Microsoft Kinect

Coke Dance Vending Machine Game

Coca-Cola’s latest “Happiness Project” has landed at a mall in Seoul South Korea. This time it comes in the form of a giant interactive vending machine powered by a Microsoft Kinect. The premise is simple, follow the moves shown on screen and the better you do, the more free drinks you get. Like all games there are different levels of skill from easy to hard with the hardest giving away the most free drinks. If you watch the video, you can see just how successful this was with kids at the mall. Not only did the machine attract a crowd, but many of the kids stayed for an extended period of time watching others dance and compete. In addition to the physical presence of the vending machine, Coke added a social hook to it by allowing people that participated to upload photos to Facebook and Twitter as well.

My favorite part of this… If you are going to give away calorie packed sugar filled drinks. Make people exercise for them.

Friday Morning Eye Candy. “Unnamed SoundSculpture”.

Nominated for the for the MuVi Award, “unnamed soundsculpture” from onformative and chopchop is a mesmerizing visualization of “Kreukeltape” by Machinenfabriek.

The piece was created by recording a dancers movement with three depth cameras using a Microsoft Kinect. The intersection of the images was later put together to a three-dimensional volume as a 3D point cloud. I am not going to go into a whole lot of detail about the process. It is all available on the Vimeo page for this piece here. Below the first video, is a behind the scenes/documentation video of their process as well.

 

Nice To Meet You. A Social Construction Site.

In Hornstull, Sweden, Bonnier Properties is building a new shopping center with the noise and mess that usually goes with major construction. In order to soften the impact of the construction on the surrounding neighborhoods and people, Bonnier has developed an interactive art installation with hooks to social networks.

In a construction tunnel they installed projectors, speakers and kinect sensors that created a virtual, interactive forest. The sensors registered the people passing by the projection surfaces, which made the forest grow and change over time. If you stopped and interacted directly with the kinect inputs your actions were passed directly to Facebook, Twitter and Google+ which acted as in-points  to the forest which help create additional content.

Geek Out Monday. 3D Video on an iPad via Kinect.

It’s Monday, so I thought I would start the week with a geek fest featuring some 3D video built with a Microsoft Kinect, and played back on an iPad.

LAAN Labs, used String Augmented Reality SDK to display the video and audio that was recorded with the Kinect. Working with Libfreenect’s open Kinect project, they recorded the incoming data from the Kinect, and then built a textured mesh of the subject from calibrated rgb and depth data sets. This was done for each frame in the sequence which allowed the video to be played back in real-time. Using a simple depth cut off, they were able to isolate the person in the video from walls and other objects in the room.
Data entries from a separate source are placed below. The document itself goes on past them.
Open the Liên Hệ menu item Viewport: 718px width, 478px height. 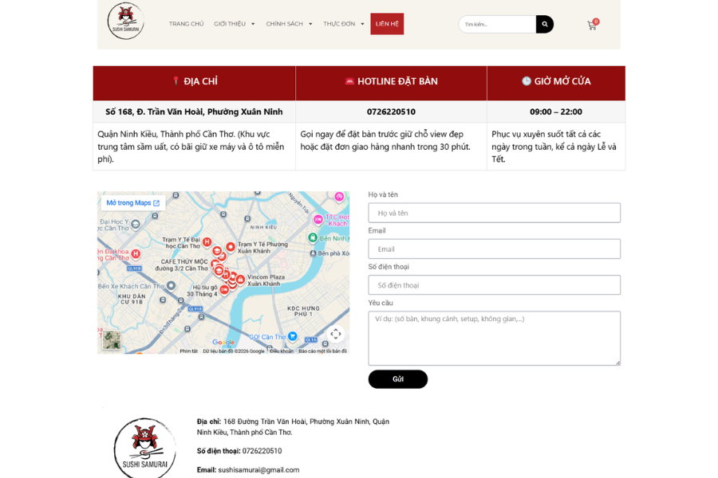click(387, 24)
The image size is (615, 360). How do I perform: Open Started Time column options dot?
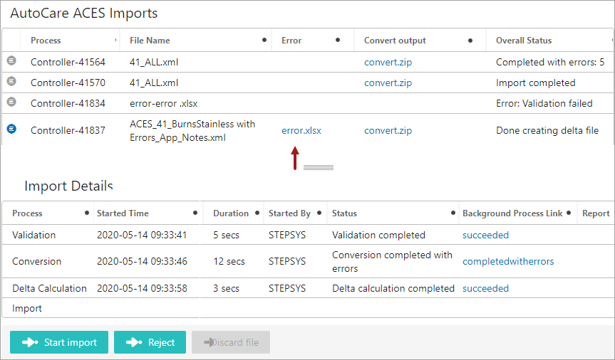click(x=195, y=213)
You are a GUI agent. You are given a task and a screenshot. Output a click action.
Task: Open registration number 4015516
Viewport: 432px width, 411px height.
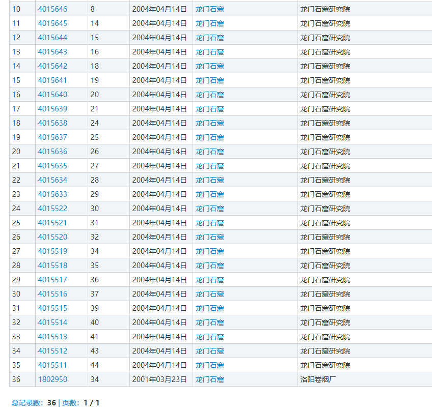coord(52,294)
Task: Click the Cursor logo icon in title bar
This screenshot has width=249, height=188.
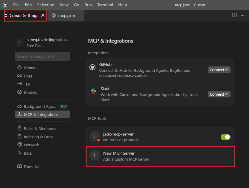Action: click(5, 5)
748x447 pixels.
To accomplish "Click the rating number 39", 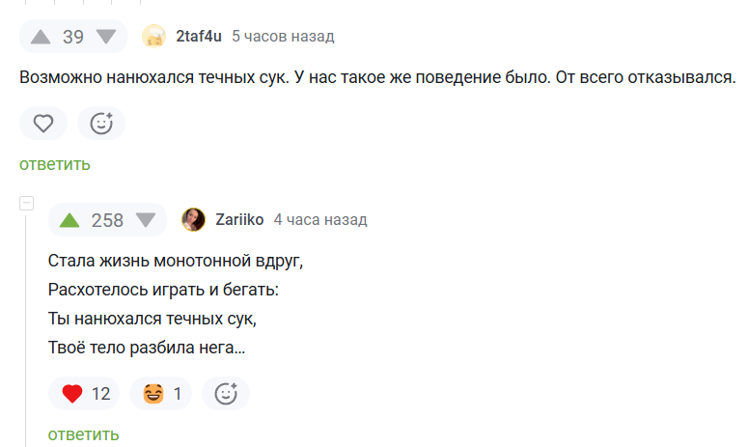I will click(x=73, y=37).
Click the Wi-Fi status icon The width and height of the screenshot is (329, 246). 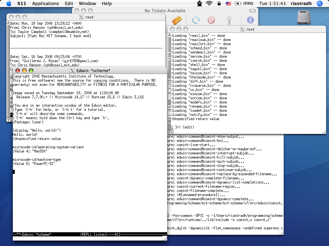[209, 4]
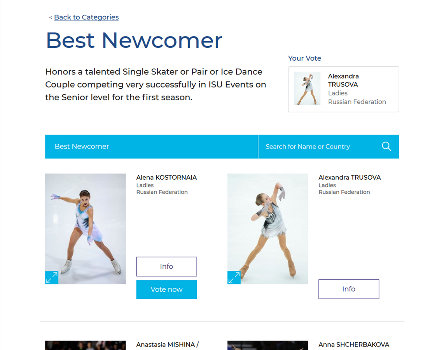Click Alena Kostornaia's skater photo
The width and height of the screenshot is (444, 350).
click(x=86, y=229)
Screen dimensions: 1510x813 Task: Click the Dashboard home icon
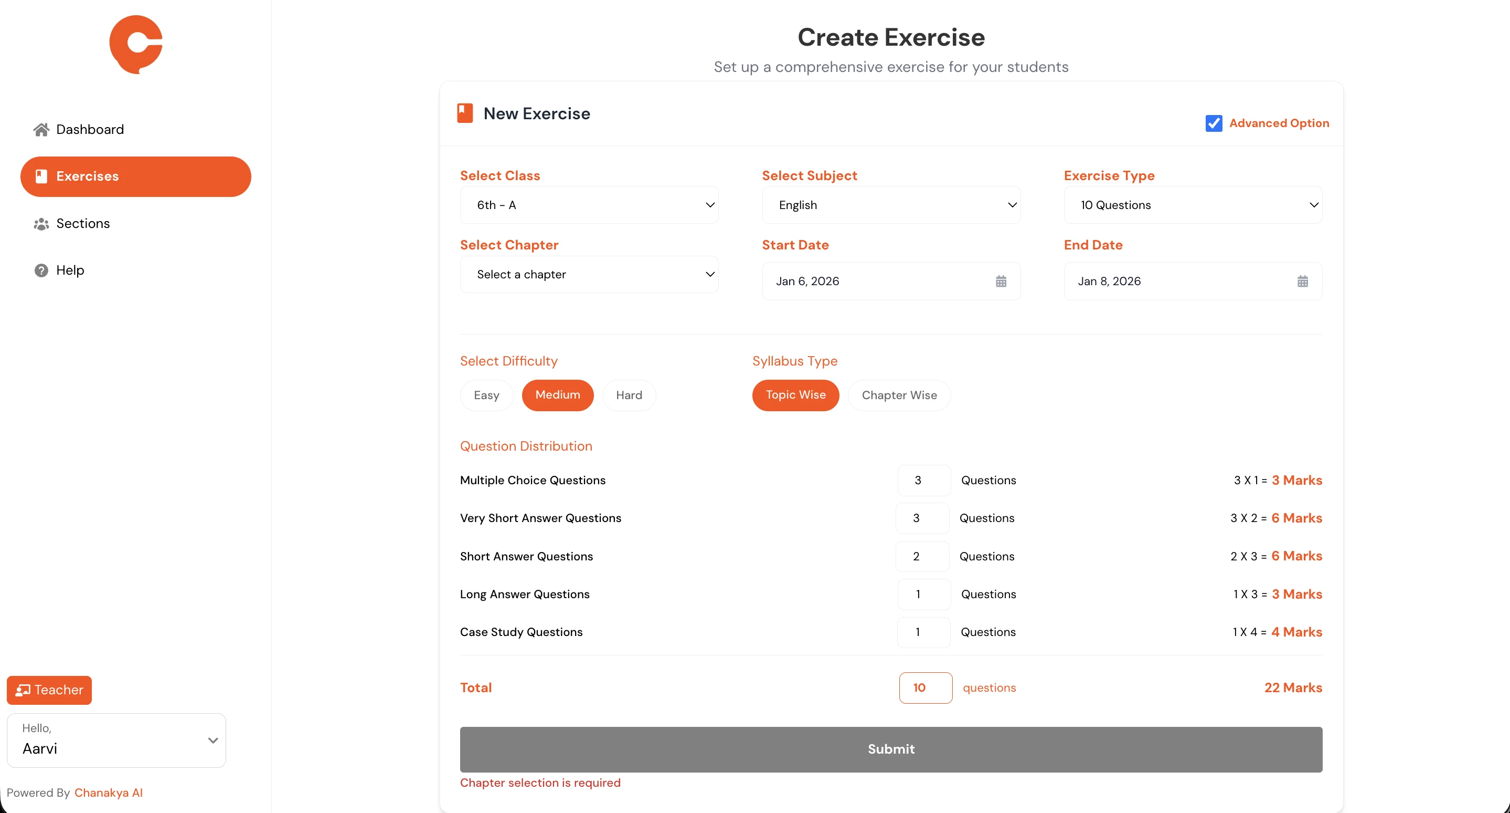pos(41,130)
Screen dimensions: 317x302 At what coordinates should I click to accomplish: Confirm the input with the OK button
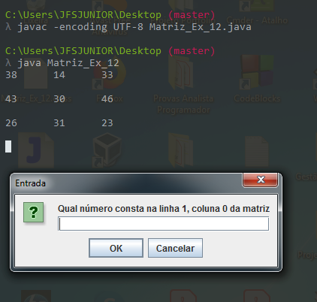click(116, 248)
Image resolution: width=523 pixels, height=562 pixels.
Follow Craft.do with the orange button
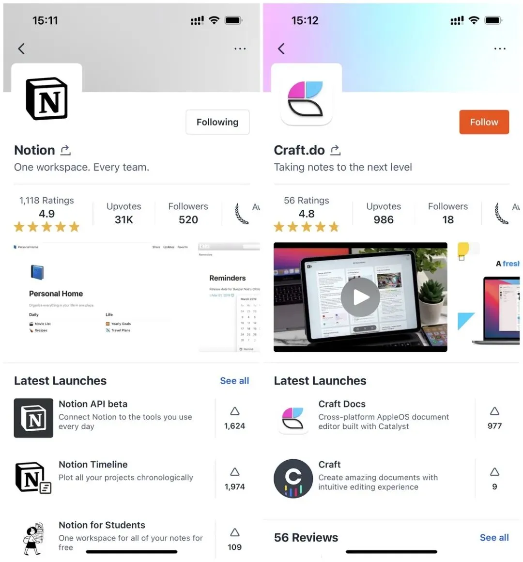(x=484, y=122)
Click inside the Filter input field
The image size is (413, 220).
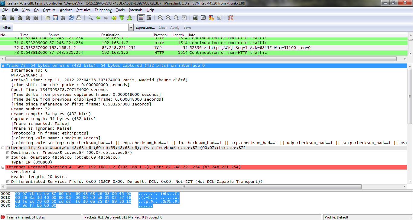point(71,28)
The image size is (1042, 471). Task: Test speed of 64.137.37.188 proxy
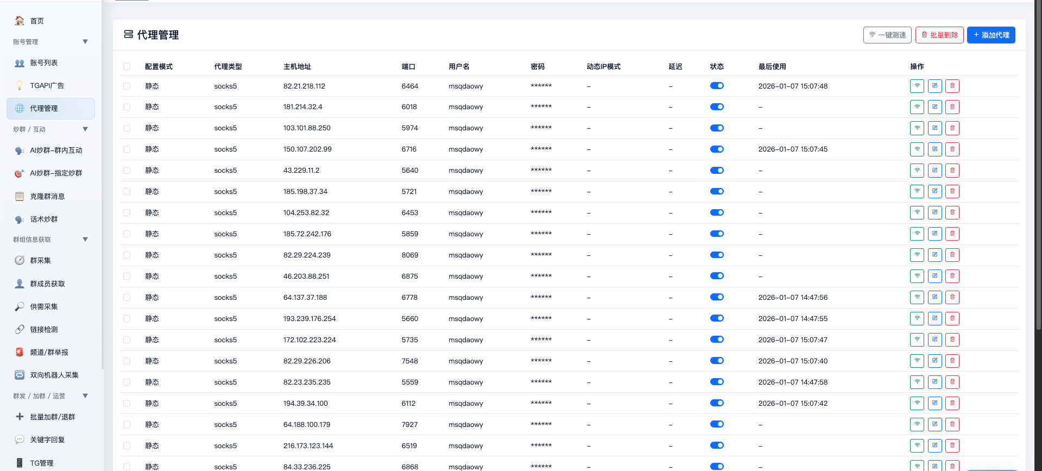tap(917, 297)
The image was projected onto a printed image marker in the real world using the String SDK. That image was then used as a QR marker for the iPad to read and display the image.

While this is pretty rough, the result is still impressive, and it really shows off the power of Kinect’s open source community, String SDK, and the Open Kinect Project. I can’t wait to see how this develops. The potential for content development here is huge.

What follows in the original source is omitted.